CHALLENGE —
Reproduce every line of the records below word for word, leaving out the pictures.

Records for locating described items:
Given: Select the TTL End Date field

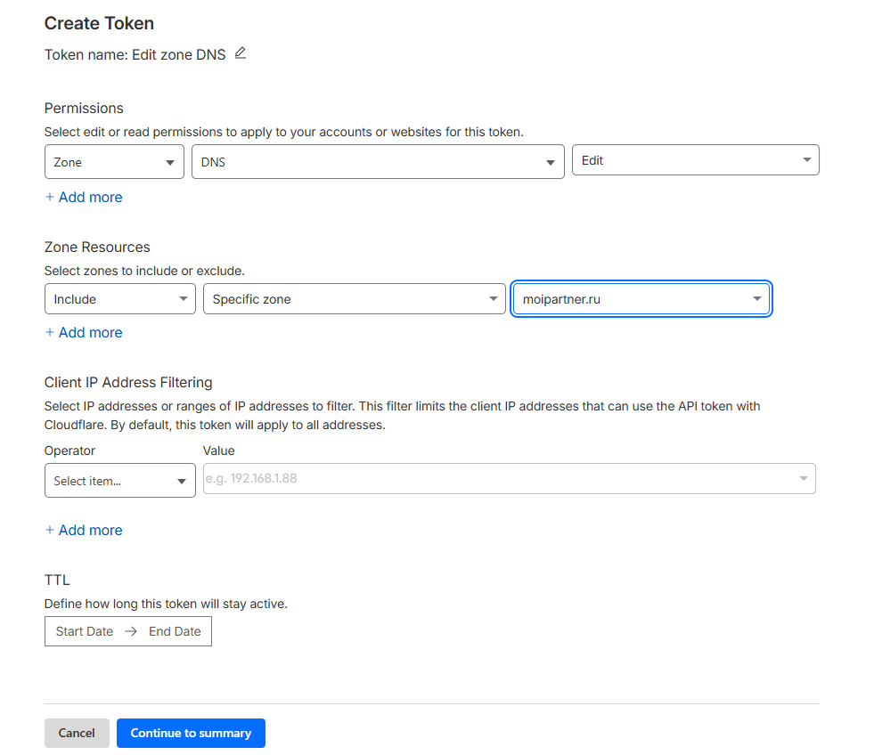Looking at the screenshot, I should coord(175,631).
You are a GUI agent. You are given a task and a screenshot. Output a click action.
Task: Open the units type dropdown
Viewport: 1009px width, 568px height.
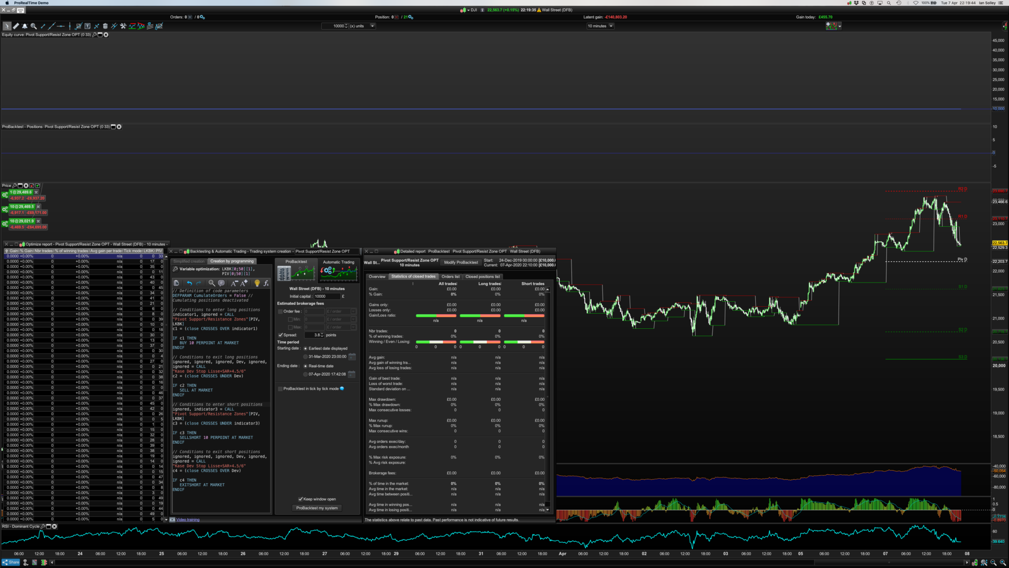pos(372,26)
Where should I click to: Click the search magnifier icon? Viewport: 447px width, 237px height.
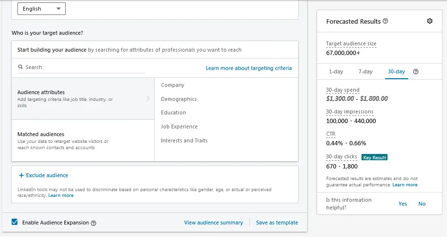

FINISHED EXERCISE —
Given: Select the TTL End Date field

Looking at the screenshot, I should coord(175,631).
You are a GUI agent. You are given a task and a screenshot. Output a click action.
Task: Open the units type dropdown
Viewport: 1009px width, 568px height.
pos(372,26)
Where should I click to: Click the search magnifier icon? Viewport: 447px width, 237px height.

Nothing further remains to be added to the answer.